When in Zurich, is it necessary to ask if someone speaks French, or can I automatically start speaking French? - zurich
Zurich is part of the German language.
When in Zurich, is it necessary to ask if someone speaks French, or can I automatically start speaking French? - zurich
Zurich is part of the German language.
3 comments:
I think it would be more correct to speak German and the Germans would say, would rather speak French, because you're better take in French than in Germany (I).
Maybe you can comminicate also in English.
It's like I'm going to Holland. I do not speak very good Dutch or German (including Dutch), so that we can communicate in English, because everyone is talking (I'm speaking French, French, a).
Now I have cousins in Alsace and speak French, if I so much because they know they do not speak German well.
Hmm.
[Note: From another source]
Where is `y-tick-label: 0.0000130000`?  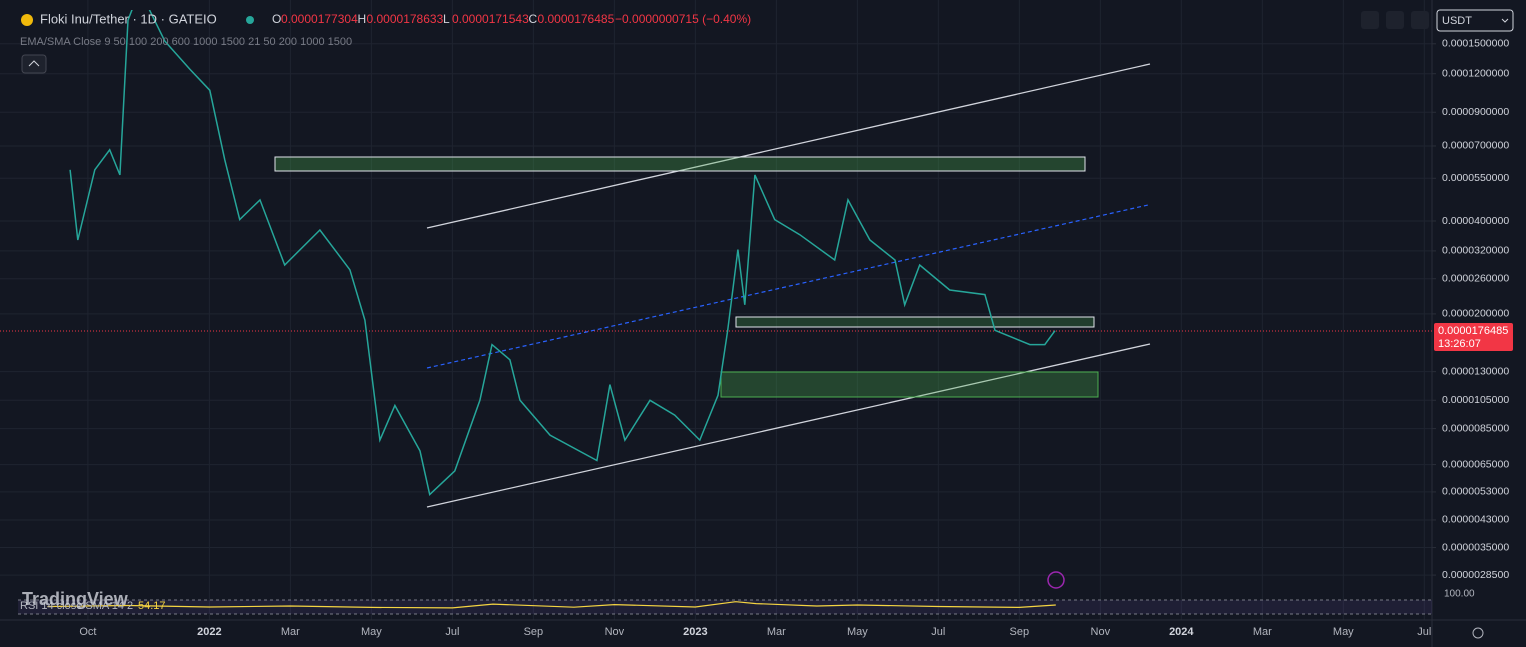 y-tick-label: 0.0000130000 is located at coordinates (1476, 371).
I demand the right to in the introduction, if you can speak French (with that person, perhaps, "Hello / Good day, I speak French?) You can say," I'm not so good English "(where c 'is true).
I have not spent much time in Switzerland (only road stop), but I visited the Alsace region in France several times, where the official language is French, but the German is very popular because the area on the part of Germany. The German family that was greeted with traders typically French, but soon discovered they could use instead of German. I think many times that question in German (the opposite, as I have on French).
Spoken French, Italian and Romansch, but the official language is German in Zurich and "Zürideutsch" (more commonly spoken in the dialect of Zurich).